The antibiotics chosen for empirical treatment of a neonate is based on taking into account the probable pathogens and their susceptibility pattern in the setting [10]. The neonate showed clinical deterioration with initial treatment with amikacin and ciprofloxacin before the microbiological report was available. Ciprofloxacin also is not the treatment of choice for meningitis due to its poor penetration [10]. Previous authors have reported the ineffectiveness of aminoglycoside against Sneathia [9]. The neonate however responded to piperacillin and netilmicin combination which are shown to be effective against Gram-negative bacteria which are highly resistant [10, 11]. Since we could not isolate the Sneathia species by culture, its susceptibility pattern could not be determined.

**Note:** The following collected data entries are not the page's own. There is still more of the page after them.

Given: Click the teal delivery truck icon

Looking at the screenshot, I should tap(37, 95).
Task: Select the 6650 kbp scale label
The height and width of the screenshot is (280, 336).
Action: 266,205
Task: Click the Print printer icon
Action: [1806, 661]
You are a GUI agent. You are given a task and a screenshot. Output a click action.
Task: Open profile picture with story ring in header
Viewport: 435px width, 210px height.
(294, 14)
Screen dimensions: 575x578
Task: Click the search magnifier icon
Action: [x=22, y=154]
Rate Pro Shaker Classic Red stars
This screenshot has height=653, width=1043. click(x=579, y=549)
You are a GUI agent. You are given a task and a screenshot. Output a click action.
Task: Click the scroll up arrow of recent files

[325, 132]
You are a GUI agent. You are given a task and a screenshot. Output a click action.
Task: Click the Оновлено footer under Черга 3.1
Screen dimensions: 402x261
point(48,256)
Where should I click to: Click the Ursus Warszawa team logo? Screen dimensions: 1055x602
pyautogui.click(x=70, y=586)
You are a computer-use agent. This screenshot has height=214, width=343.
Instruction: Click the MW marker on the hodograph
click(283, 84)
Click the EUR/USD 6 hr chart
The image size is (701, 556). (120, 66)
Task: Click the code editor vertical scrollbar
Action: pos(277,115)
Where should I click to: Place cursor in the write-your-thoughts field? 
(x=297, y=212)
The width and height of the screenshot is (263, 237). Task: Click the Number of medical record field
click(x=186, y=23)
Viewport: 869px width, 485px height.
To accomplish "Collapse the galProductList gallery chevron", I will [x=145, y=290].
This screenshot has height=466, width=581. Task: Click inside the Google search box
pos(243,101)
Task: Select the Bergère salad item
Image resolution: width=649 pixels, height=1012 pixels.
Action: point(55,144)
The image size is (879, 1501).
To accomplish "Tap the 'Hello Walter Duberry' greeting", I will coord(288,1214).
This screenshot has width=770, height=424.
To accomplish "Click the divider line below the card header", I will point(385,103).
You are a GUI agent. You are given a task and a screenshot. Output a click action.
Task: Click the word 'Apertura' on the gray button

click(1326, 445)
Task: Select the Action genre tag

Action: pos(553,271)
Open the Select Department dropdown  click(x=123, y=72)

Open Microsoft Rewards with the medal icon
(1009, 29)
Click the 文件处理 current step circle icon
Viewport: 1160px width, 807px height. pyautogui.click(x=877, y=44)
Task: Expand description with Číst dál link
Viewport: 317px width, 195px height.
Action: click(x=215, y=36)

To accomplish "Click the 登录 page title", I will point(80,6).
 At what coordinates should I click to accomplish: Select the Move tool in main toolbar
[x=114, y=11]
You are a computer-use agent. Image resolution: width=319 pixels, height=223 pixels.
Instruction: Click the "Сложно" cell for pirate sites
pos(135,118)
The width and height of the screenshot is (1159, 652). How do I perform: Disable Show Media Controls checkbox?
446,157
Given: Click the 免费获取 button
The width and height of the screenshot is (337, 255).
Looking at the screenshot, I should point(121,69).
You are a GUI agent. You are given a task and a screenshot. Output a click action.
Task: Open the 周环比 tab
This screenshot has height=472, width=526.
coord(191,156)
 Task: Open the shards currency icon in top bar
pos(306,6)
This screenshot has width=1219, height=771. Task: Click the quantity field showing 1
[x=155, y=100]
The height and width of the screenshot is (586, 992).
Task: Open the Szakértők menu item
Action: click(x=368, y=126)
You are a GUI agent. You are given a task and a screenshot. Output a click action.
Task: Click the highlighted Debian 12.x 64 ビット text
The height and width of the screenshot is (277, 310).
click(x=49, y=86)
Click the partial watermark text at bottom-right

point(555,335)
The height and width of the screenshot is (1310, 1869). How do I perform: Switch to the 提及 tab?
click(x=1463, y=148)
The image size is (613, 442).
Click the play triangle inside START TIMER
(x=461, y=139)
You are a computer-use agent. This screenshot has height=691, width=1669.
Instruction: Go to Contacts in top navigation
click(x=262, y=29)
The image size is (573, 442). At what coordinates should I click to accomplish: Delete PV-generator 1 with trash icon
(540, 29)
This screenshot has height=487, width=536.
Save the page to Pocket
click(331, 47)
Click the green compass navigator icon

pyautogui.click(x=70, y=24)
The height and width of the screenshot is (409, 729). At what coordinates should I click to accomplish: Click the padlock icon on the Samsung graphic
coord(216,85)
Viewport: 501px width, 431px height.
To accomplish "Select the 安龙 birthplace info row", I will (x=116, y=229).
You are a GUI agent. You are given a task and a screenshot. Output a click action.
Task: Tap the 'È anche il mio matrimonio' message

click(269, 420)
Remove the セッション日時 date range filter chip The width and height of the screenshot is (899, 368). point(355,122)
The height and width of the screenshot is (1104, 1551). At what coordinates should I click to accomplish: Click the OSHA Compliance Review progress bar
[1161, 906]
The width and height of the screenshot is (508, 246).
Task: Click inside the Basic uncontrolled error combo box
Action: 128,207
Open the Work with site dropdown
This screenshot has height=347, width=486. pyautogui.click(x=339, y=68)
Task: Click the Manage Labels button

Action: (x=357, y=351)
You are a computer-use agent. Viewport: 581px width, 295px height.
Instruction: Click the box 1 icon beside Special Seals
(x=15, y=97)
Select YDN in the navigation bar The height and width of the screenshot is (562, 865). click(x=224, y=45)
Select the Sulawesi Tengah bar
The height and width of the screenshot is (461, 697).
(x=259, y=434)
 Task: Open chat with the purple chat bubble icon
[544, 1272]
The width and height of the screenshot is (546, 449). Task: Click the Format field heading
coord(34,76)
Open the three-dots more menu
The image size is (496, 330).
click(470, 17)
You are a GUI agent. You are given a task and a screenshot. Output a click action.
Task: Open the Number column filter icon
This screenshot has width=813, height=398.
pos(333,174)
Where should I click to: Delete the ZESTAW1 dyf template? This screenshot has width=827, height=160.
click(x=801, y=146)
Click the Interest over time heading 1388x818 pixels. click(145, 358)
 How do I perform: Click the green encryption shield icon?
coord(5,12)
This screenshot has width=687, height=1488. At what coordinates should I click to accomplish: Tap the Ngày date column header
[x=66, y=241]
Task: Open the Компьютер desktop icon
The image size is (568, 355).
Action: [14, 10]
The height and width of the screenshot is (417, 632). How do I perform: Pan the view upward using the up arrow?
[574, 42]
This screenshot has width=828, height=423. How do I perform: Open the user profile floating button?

We suspect that in our case the maternal genital tract could be a source for infection. Screening of the maternal genital tract for Group B Streptococci (GBS) and administration of prophylaxis against the same have shown the reduction in neonatal sepsis associated with this organism [12]. This provides evidence that the maternal genital tract is a source for neonatal infection. The programmes are targeted only to GBS. Maternal screening for other pathogenic bacteria likely to cause neonatal infections could also help in the reduction of fatal neonatal outcome in regions where they are the common aetiology. The problem could arise when such bacteria are uncultivable or difficult-to-cultivate.

We therefore conclude that uncultivable bacteria or difficult- to-cultivate bacteria like Sneathia could be an emerging pathogen for neonatal infection. This is of concern in developing countries with a high neonatal mortality rate and where most of the health facilities are not equipped with molecular diagnostics facilities; hence in most cases it will remain undiagnosed if dependent on conventional method alone.

FUNDING

This work was supported by the Indian Council of Medical Research (ICMR), New Delhi.